Re: SortMergeJoinExec: Utilizing child partitioning when joining

2020-01-02 Thread Brett Marcott
Thanks for the response Andrew.

*1. The approach*
The approach I mentioned will not introduce any new skew, so it should only
be worsen performance if the user was relying on the shuffle to fix skew
they had before.
The user can address this by either not introducing their own skewed
partition in the first place, or repartitioning with less skew again before
the join.
Today the user cannot change partitioning without changing the join
condition in a hacky way:joinkey1 >= joinkey2 && joinkey1 <= joinkey2

The condition I mentioned below ensures that the *same* keys on left and
right formed their respective subsets:
  left and right partition expressions have the same subset (with
regards to indices) of their respective join keys

I don't believe EnsureRequirements will require any changes, just what the
Exec's are saying is required.

*2. output partitionings*
Yea I got as far as you mentioned, but I didn't at first get why for outer
joins only one side is used.
Now however, I think it makes sense because for outer joins you may be
introducing nulls for at least one side, which makes that sides
partitioning invalid right?

Warn New Year Regards,
Brett

On Thu, Jan 2, 2020 at 2:28 PM Long, Andrew  wrote:

> “Thoughts on this approach?“
>
>
>
> Just to warn you this is a hazardous optimization without cardinality
> information. Removing columns from the hash exchange reduces entropy
> potentially resulting in skew.
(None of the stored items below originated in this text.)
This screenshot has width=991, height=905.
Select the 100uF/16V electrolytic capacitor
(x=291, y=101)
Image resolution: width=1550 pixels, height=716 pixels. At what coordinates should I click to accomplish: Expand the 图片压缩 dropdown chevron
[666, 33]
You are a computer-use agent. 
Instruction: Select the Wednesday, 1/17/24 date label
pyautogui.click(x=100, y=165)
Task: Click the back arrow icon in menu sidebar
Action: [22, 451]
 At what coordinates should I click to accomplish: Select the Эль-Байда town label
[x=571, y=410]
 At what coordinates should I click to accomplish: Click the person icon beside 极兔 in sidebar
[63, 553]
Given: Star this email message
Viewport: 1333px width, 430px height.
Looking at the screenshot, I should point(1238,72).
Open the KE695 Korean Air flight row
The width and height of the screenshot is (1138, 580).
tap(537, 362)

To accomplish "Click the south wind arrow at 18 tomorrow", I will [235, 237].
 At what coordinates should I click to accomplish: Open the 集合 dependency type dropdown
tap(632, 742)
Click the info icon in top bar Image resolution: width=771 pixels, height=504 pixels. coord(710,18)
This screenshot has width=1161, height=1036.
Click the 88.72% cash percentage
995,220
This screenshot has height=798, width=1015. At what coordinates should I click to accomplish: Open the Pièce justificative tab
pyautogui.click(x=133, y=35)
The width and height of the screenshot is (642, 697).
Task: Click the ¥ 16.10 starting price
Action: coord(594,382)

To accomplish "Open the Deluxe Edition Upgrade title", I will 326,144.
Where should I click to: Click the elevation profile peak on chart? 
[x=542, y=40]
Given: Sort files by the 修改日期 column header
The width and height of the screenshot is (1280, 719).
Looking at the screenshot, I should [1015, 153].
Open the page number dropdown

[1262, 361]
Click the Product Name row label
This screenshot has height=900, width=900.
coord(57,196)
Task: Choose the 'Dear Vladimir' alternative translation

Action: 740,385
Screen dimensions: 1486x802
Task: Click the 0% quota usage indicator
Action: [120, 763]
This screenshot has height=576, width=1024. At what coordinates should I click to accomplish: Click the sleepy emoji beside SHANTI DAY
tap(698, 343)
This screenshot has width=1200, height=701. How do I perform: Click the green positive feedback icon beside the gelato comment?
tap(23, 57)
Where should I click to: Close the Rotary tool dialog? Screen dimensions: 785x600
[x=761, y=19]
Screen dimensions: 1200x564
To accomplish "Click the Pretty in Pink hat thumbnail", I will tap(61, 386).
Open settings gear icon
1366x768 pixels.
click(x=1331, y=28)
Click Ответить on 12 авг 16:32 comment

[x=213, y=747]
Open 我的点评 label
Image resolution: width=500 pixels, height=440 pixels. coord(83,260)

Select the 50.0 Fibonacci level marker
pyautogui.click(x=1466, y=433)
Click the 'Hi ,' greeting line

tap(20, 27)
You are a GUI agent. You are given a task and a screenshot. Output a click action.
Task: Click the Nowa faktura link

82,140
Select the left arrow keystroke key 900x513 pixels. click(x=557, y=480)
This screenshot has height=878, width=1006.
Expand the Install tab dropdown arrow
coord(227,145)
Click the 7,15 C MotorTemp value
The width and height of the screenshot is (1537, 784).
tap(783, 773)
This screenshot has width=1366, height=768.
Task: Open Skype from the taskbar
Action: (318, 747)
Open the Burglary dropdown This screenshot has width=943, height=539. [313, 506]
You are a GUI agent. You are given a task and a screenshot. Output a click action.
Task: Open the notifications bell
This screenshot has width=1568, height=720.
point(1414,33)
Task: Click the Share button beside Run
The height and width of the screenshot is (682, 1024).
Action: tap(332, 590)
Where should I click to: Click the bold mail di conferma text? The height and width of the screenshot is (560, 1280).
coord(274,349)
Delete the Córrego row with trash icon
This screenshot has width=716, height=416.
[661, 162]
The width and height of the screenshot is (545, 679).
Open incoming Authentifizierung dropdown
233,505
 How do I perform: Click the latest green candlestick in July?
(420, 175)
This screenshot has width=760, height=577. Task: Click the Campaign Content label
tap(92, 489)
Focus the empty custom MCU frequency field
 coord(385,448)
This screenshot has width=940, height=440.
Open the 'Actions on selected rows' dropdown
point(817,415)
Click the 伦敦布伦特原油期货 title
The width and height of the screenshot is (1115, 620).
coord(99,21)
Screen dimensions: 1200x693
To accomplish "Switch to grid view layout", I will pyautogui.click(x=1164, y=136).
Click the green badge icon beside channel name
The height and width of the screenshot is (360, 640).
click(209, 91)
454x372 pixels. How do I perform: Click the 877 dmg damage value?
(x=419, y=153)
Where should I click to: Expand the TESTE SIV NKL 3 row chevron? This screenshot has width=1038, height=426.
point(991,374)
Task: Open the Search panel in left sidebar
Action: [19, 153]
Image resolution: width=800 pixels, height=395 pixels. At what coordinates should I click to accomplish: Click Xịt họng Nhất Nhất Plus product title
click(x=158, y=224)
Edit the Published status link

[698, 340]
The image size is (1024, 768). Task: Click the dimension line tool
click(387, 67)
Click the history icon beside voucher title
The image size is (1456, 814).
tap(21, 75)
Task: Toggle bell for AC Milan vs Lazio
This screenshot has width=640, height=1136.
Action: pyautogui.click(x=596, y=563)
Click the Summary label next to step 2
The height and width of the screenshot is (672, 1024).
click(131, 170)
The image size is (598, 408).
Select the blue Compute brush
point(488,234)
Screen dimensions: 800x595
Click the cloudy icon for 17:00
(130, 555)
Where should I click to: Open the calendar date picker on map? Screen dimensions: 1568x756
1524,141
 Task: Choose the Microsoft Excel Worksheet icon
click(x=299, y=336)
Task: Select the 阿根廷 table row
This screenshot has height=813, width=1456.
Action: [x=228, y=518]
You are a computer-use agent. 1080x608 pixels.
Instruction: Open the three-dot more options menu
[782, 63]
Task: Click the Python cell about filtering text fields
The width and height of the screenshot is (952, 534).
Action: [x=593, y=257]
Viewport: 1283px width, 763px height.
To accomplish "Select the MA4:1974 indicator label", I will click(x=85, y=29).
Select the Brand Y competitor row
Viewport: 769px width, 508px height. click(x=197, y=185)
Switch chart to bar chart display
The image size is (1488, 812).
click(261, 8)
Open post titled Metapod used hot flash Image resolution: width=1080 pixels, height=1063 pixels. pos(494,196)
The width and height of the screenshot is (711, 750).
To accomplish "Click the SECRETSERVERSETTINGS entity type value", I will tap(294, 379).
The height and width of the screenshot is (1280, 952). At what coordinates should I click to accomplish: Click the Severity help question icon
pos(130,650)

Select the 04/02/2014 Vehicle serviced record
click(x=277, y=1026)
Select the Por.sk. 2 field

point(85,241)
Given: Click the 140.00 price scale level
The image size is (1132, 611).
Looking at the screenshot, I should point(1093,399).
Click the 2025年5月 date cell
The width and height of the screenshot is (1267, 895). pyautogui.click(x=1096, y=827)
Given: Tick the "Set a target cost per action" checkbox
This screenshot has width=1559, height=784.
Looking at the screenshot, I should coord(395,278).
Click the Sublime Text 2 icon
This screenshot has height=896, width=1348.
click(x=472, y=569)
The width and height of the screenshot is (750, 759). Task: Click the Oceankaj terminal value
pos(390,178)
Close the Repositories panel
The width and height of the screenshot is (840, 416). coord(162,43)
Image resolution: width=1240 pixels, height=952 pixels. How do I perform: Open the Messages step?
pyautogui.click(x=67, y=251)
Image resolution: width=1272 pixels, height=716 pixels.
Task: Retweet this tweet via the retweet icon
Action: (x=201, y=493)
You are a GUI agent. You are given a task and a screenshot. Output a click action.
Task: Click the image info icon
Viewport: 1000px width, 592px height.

Also keep in mind that if you reduce the
> number of columns on one side of the join you need todo it on the other.
> This will require you to rewrite EnsureRequirements or add a special case
> to detect this.
>
>
>
> As a word of warning there’s a whole bunch of subtle things that
> EnsureRequirements is doing and its really easy to unintentionally create
> performance regressions while making improvements in other areas.
>
>
>
> “Could someone help explain why the different join types have different
> output partitionings“
>
>
>
> Long story short when a join happens the join exec zips together the
> partitions of the left and right side so that one partition of the join has
> the elements of the left and right.  In the case of an inner join this
> means that that the resulting RDD is now partitioned by both the left join
> keys and the right join keys.  I’d suggest taking a look at the join execs
> and take a look at how they build the result RDD from the partitions of the
> left and right RDDs.(see doExecute(…))  left/right outer does look
> surprising though.
>
>
>
> You should see something like…
>
>
>
> left.execute().zipPartitions(right.execute()) { (leftIter, rightIter) =>
>
>
>
>
>
> Cheers Andrew
>
>
>
> *From: *Brett Marcott 
> *Date: *Tuesday, December 31, 2019 at 11:49 PM
> *To: *"dev@spark.apache.org" 
> *Subject: *SortMergeJoinExec: Utilizing child partitioning when joining
>
>
>
> Hi all,
>
>
>
> I found this jira for an issue I ran into recently:
>
> https://issues.apache.org/jira/browse/SPARK-28771
>
>
>
> My initial idea for a fix is to change SortMergeJoinExec's (and
> ShuffledHashJoinExec) requiredChildDistribution.
>
>
>
> At least if all below conditions are met, we could only require a subset
> of keys for partitioning:
>
> left and right children's output partitionings are hashpartitioning with
> same numpartitions
>
> left and right partition expressions have the same subset (with regards to
> indices) of their respective join keys
>
>
>
> If that subset of keys is returned by requiredChildDistribution,
> then EnsureRequirements.ensureDistributionAndOrdering would not add a
> shuffle stage, hence reusing the children's partitioning.
>
>
>
> 1.Thoughts on this approach?
>
>
>
> 2. Could someone help explain why the different join types have different
> output partitionings in SortMergeJoinExec.outputPartitioning
> 
> ?
>
>
>
> Thanks,
>
> Brett
>
>
>
>
>


Re: SortMergeJoinExec: Utilizing child partitioning when joining

2020-01-02 Thread Long, Andrew
“Thoughts on this approach?“

Just to warn you this is a hazardous optimization without cardinality 
information. Removing columns from the hash exchange reduces entropy 
potentially resulting in skew. Also keep in mind that if you reduce the number 
of columns on one side of the join you need todo it on the other. This will 
require you to rewrite EnsureRequirements or add a special case to detect this.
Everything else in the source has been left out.